Short problem - Copy only the entries from the line containing "How do I perform: Click" up to and including the line containing "point(54,613)", requests included, and shift every coordinate in the answers by -124. Leave the pictures out.

Provided information -

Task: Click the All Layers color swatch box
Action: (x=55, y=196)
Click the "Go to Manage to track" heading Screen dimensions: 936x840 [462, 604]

* * *

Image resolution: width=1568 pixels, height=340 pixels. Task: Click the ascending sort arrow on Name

==

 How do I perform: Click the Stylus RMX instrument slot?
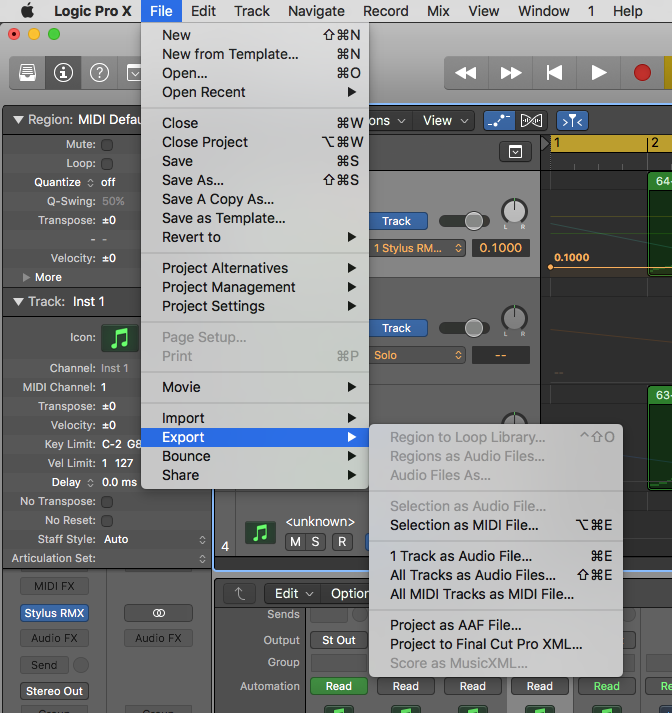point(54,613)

Task result -
 How do I perform: Click the Stylus RMX instrument slot?
point(-70,489)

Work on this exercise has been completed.